Execution Overview
Per-asset-class translation of target positions to order actions
The execution layer is the only layer where asset-class branching is legitimate. Each executor knows how to convert a USD target notional into native orders for its specific asset class. shares for equity, contracts for options, yes-shares for prediction markets, leverage-aware size for perps.
Available executors
Executor protocol
from typing import Protocol, runtime_checkable
@runtime_checkable
class Executor(Protocol):
asset_class: AssetClass
def plan(
self,
target: TargetPosition,
current: LedgerPosition | None,
market: Market | None,
feed: FeedData | None,
available_cash: float,
) -> list[OrderAction]:
...
Every executor implements exactly this method.
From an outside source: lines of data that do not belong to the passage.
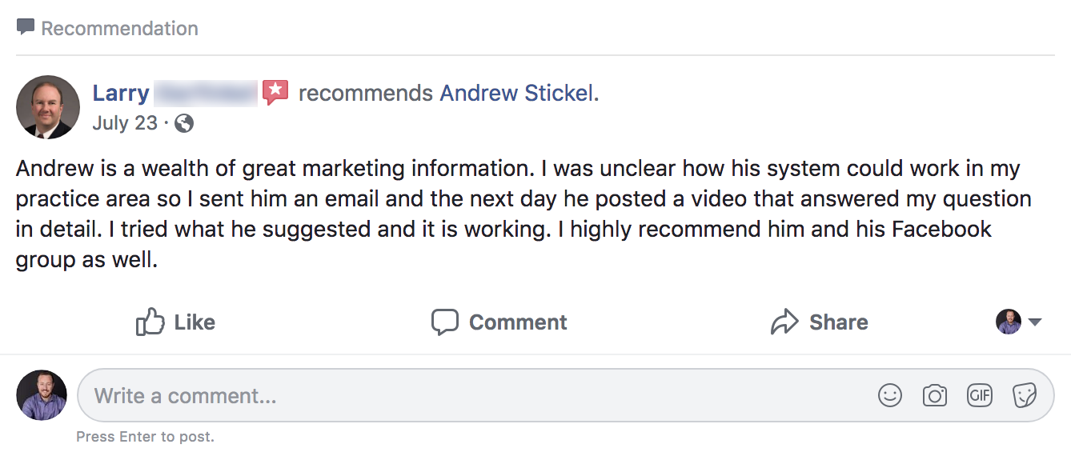Image resolution: width=1071 pixels, height=456 pixels.
Task: Visit the Andrew Stickel page link
Action: click(517, 94)
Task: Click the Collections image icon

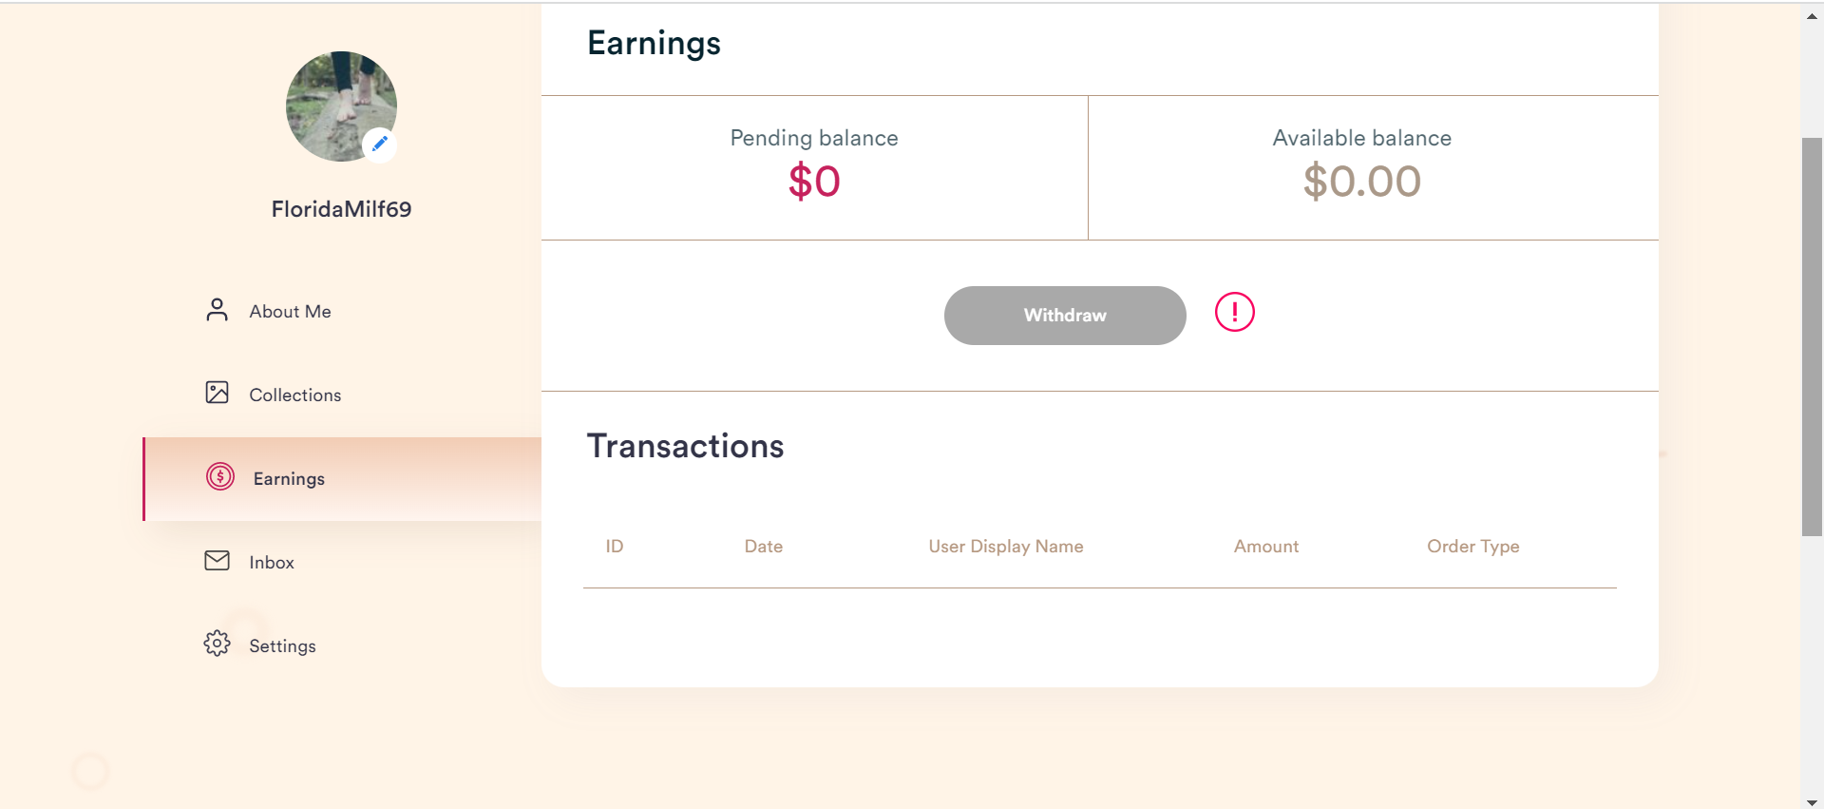Action: 217,393
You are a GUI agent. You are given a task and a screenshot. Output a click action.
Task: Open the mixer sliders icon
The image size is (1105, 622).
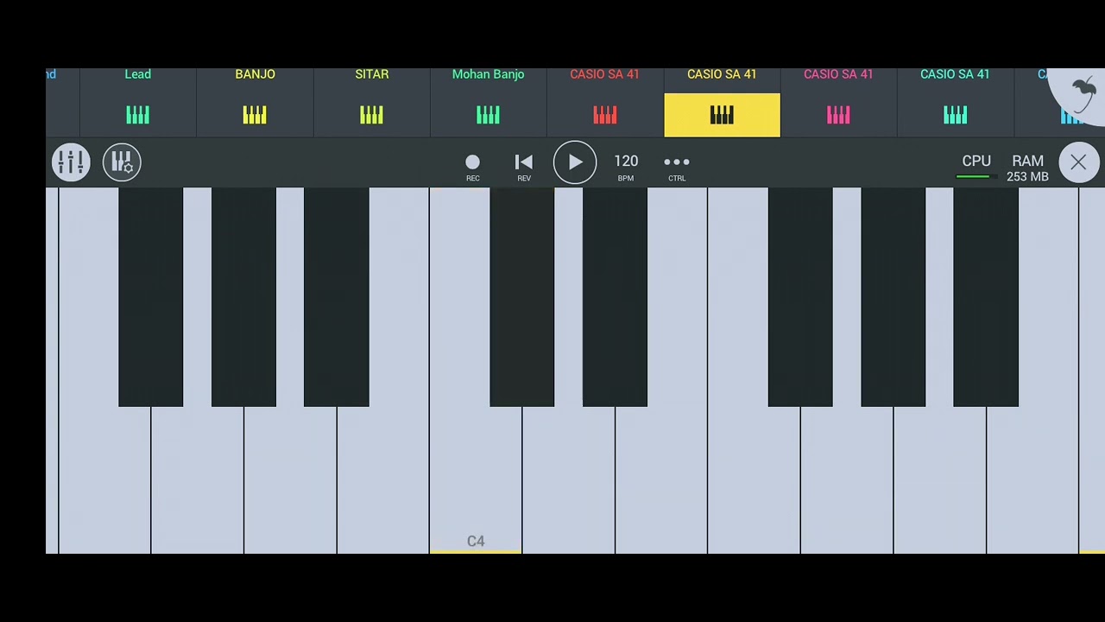[71, 162]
It takes a target in USD notional, the current position, and market info, and returns a list of concrete OrderActions.
Dispatcher
from horizon.executors import ExecutorDispatcher, EquityExecutor
dispatcher = ExecutorDispatcher()
dispatcher.register(EquityExecutor())
# dispatcher.register(OptionExecutor()) # etc.
# At runtime
actions = dispatcher.plan(target, current, market, feed, cash)
The dispatcher routes per-market by inspecting Market.asset_class and calling the executor registered for that class.
The default wiring
Horizon’s hz.run() auto-registers EquityExecutor for the Equity asset class. For other asset classes you’d register them explicitly:
hz.run(
executors={
Equity: EquityExecutor(),
# Option: OptionExecutor(), # future
# Prediction: PredictionExecutor(),
},
...
)
What an executor decides
Tests
tests/test_executors.py has 14 tests covering every path of EquityExecutor:
- New long / new short
- Reduce existing
- Add to existing
- Flip long → short (two orders)
- Flat target closes existing
- No-op when already at target
- Below-min-shares no-op
- Market vs limit selection
- NaN feed → no action
- Fractional shares
All green.